[EXCERPTED DATA]:

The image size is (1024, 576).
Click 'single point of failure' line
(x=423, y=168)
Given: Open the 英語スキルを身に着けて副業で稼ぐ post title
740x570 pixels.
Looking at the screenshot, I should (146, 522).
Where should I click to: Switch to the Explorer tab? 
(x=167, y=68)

* * *

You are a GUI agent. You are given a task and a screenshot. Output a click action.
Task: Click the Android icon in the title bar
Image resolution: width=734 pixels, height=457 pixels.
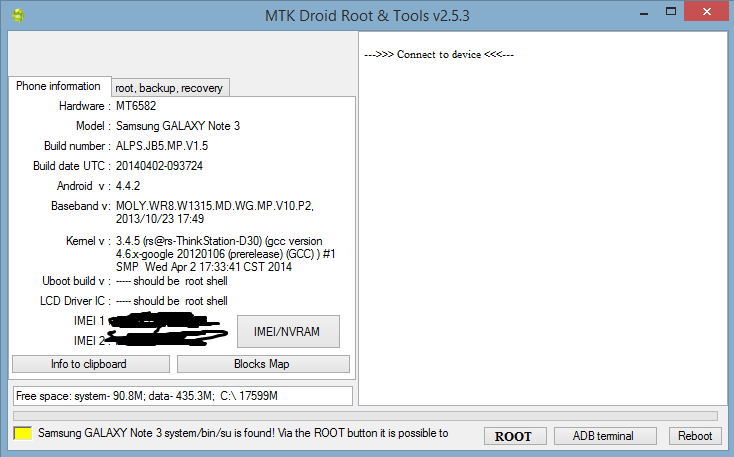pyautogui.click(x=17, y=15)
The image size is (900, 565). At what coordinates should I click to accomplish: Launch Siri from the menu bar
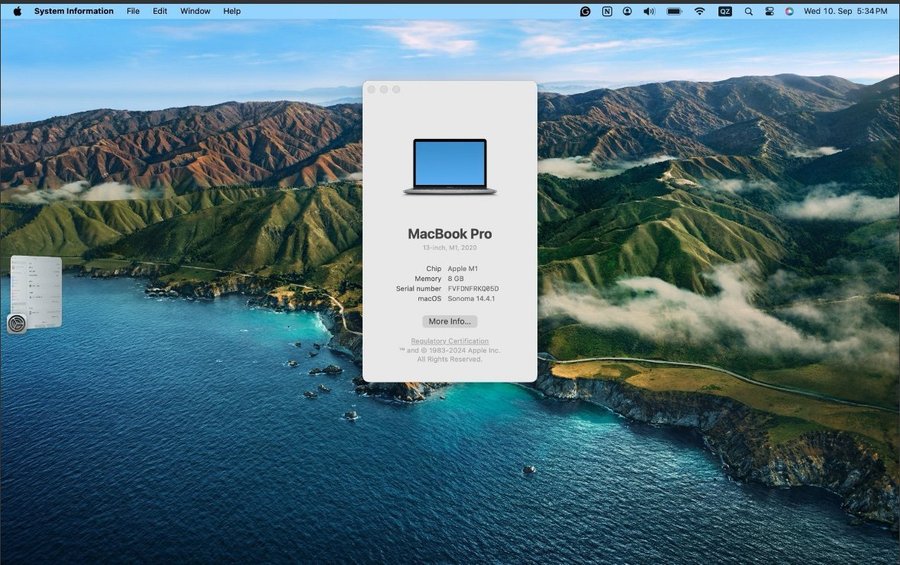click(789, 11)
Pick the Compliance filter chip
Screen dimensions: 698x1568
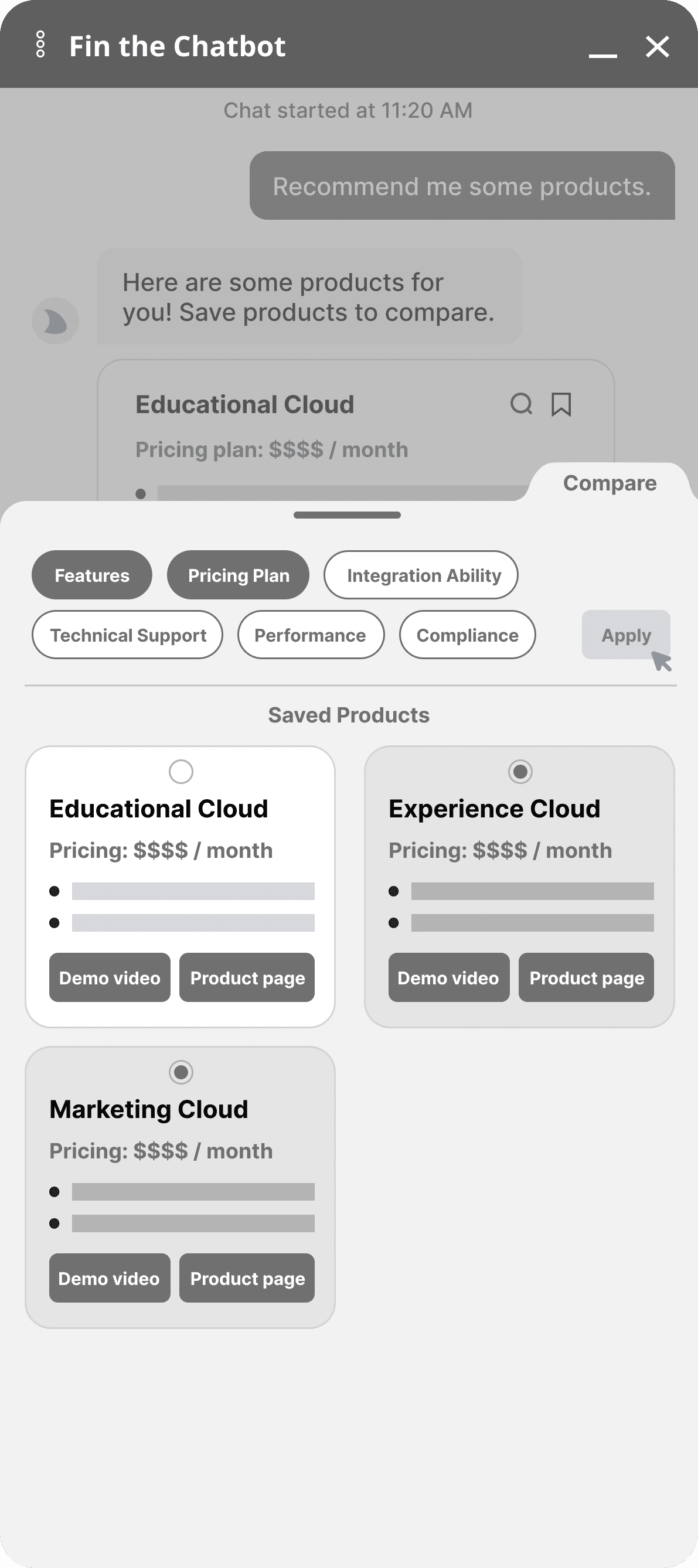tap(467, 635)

[WRITTEN EXERCISE]:
Extract every line of the rows above that contains the word "should", matching case exactly.

[ANSWER TO THE EXERCISE]:
Looking at the screenshot, I should (146, 522).
Where should I click to: Switch to the Explorer tab? 
The image size is (900, 565). At what coordinates should I click to accomplish: Launch Siri from the menu bar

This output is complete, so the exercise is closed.